In the end, Wodahs has to sit and stare at this oh so familiar man. This is not his brother. This is not his brother. This is a devil. He looks into two very dark, very quiet eyes and thinks how warm they used to be. After all, they've probably saved his life several times now. Kcalb gives him this glare that isn't angry, and Wodahs' stomach drops several feet. It's the look of guilt, he thinks. The look the executioner gives before he kills. And he asks himself how he knows that look so well, why he feels as of its burned into him.

Haven't you already seen? You're giving that look right now.

But this is his job, his duty, not some run of the mill ambush attack on a village. He wonders if Kcalb knows he's standing on a thousand corpses. A thousand graves. If the weight of his sin was enough to crush his spine, enough to let him crumble. Maybe he'll see what he did wrong. Maybe theres a chance. Maybe they can still have peace. Maybe. He takes one look into his Kcalb's eyes, but he does not see Kcalb. He sees a monster, and he knows that it is too late. This is not his brother. This is not his brother. This is a thing in his brother's skin.
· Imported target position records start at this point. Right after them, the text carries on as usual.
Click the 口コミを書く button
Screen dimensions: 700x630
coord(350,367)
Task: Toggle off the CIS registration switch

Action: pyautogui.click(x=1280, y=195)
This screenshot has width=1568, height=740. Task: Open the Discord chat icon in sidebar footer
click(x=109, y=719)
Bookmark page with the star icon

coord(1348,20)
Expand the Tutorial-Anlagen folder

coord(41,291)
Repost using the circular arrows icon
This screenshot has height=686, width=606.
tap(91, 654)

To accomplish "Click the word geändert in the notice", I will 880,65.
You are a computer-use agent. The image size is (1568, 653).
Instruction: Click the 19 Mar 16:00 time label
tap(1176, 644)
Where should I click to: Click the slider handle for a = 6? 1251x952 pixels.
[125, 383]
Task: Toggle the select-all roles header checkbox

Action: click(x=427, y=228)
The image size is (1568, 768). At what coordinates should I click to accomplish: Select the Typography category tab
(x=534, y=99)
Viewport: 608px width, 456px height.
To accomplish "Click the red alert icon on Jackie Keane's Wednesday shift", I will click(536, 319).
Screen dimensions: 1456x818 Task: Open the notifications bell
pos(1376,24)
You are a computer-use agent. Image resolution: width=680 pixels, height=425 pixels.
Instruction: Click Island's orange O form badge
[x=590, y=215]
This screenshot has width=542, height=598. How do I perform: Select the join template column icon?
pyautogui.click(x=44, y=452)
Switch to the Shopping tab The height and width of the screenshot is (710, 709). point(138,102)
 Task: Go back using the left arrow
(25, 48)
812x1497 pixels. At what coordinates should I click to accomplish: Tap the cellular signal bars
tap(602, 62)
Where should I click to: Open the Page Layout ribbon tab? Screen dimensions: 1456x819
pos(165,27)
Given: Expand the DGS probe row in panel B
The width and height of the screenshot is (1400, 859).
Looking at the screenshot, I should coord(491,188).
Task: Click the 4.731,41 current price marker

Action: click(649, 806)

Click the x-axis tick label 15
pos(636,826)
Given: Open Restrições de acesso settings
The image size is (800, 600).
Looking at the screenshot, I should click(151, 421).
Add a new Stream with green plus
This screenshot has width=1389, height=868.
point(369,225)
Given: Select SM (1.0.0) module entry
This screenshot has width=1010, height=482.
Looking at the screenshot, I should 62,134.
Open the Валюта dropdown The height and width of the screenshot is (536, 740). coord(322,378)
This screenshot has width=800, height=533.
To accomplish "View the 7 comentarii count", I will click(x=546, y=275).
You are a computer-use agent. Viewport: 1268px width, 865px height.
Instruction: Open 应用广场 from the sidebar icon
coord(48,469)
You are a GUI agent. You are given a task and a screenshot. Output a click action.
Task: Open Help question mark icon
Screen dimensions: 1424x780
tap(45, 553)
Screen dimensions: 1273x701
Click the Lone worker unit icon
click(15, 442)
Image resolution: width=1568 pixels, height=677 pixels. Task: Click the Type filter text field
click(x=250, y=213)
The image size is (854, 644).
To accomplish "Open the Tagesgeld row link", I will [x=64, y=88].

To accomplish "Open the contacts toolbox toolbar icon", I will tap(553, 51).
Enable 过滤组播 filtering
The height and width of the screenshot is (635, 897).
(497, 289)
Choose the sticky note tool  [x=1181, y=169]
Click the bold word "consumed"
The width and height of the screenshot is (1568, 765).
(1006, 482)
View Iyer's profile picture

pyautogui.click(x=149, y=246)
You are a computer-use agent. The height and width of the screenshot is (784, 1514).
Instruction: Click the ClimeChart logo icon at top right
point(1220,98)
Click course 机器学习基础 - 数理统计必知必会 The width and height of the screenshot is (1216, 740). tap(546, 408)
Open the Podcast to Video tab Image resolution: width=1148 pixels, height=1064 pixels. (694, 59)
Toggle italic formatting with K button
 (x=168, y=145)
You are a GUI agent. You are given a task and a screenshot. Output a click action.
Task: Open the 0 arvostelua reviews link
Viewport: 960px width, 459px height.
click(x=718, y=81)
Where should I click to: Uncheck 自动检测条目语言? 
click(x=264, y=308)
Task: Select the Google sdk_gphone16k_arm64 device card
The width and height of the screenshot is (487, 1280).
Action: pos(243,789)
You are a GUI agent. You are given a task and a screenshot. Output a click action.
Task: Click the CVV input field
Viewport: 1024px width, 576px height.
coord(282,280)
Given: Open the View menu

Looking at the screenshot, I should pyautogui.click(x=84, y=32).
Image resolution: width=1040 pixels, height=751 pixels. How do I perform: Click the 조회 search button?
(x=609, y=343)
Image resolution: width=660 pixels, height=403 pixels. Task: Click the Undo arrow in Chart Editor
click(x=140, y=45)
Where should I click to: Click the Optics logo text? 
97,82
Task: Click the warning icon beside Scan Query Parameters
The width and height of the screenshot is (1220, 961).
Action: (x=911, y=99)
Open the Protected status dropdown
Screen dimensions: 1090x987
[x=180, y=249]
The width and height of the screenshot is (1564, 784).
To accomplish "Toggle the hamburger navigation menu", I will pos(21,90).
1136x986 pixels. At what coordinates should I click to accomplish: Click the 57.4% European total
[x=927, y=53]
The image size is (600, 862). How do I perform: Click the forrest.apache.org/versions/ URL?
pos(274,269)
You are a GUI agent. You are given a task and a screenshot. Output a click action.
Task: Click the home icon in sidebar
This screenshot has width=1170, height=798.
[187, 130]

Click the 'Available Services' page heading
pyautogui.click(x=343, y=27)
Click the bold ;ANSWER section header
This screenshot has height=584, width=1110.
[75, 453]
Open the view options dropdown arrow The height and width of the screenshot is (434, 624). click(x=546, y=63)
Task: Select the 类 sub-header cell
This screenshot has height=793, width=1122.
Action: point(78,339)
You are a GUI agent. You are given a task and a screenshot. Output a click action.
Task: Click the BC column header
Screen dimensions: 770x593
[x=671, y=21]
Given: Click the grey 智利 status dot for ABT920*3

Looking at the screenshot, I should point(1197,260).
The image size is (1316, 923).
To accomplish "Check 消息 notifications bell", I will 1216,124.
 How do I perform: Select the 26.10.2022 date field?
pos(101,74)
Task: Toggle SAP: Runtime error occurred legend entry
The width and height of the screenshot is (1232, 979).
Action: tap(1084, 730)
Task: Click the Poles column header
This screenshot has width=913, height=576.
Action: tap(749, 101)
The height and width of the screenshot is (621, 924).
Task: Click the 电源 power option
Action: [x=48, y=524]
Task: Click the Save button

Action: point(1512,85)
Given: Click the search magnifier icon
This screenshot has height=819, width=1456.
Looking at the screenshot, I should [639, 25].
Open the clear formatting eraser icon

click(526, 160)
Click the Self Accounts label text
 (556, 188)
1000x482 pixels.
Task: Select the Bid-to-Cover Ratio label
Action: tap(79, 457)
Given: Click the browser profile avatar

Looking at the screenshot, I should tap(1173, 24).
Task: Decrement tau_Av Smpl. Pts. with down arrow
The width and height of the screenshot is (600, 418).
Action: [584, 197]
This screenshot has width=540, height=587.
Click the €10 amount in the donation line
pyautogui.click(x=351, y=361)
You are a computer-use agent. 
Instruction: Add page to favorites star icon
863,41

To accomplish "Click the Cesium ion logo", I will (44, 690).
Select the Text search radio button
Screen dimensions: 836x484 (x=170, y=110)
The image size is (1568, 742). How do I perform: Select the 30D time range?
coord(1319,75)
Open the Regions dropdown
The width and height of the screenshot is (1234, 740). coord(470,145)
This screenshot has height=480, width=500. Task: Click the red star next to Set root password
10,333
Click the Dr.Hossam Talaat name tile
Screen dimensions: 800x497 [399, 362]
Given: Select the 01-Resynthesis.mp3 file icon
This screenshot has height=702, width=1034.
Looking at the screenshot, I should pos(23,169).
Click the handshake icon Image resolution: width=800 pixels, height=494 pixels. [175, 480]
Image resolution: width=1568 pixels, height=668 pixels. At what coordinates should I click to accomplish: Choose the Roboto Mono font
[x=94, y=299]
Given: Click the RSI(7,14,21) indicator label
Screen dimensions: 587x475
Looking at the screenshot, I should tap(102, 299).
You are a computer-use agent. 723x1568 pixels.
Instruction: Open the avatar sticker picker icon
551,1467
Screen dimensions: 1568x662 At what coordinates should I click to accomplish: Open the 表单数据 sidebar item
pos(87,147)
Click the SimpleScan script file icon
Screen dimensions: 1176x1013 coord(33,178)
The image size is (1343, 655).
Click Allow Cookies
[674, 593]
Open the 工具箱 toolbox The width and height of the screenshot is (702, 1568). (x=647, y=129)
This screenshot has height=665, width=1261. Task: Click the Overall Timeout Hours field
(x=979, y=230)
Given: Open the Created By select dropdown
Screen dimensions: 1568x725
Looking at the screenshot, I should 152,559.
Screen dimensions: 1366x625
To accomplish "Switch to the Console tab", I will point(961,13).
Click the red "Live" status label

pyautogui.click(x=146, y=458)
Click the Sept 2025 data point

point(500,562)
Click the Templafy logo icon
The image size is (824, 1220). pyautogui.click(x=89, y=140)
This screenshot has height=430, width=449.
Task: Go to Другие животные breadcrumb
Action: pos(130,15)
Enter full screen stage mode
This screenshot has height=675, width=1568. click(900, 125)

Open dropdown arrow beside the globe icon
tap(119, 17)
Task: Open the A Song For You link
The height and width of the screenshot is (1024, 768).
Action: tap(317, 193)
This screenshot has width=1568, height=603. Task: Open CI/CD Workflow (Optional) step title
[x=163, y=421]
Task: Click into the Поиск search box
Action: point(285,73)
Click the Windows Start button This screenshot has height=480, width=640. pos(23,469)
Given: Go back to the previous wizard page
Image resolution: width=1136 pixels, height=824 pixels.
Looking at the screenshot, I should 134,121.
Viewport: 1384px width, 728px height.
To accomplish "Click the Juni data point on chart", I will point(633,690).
And his wings quiver with? With what? Anxiousness. Fear. Excitement.

you deserved it in the end, brother.

He wonders if he's fallen as low as the demons, to feel so happy to destroy his only relative.

Was he always like this?


"I,"

He wants to say something. anything. but he feels as if his throat is gone and all he does is murmur brother before driving the blade into his chest. It's weird, actually, because it makes no sound at all. Theres no scream or the crunch of bones or anything, really. His body provides no give- no resistance- and the blade goes right through the devils heart, all slick with blood. Kcalb lets out a sigh of relief, and for a second, Wodahs feels weak. for a second he feels all the bones in his body break and all of his muscles give in. He can't breathe and all he can do is stare at this person he used to know.

(but what's done is done.)

"Consider this your natural retribution," he says all in one quick, rehearsed sentence. He sees him just lying there, covered in his own blood and it feels as if he's been frozen. The angel's skin feels stingingly cold and his breaths come out as trembles.

And what a terrible head angel he was, couldn't even save his own flesh and blood.

"I'm sorry."

But how sorry can you be to take your own brothers life.


There's something so strange about the way the sky shines tonight, stars upon stars in a dusty galxy and it feels as if they're the only ones in the world.

(they're not, of course. as pleasant as that idea seems, theres still a war to look after.)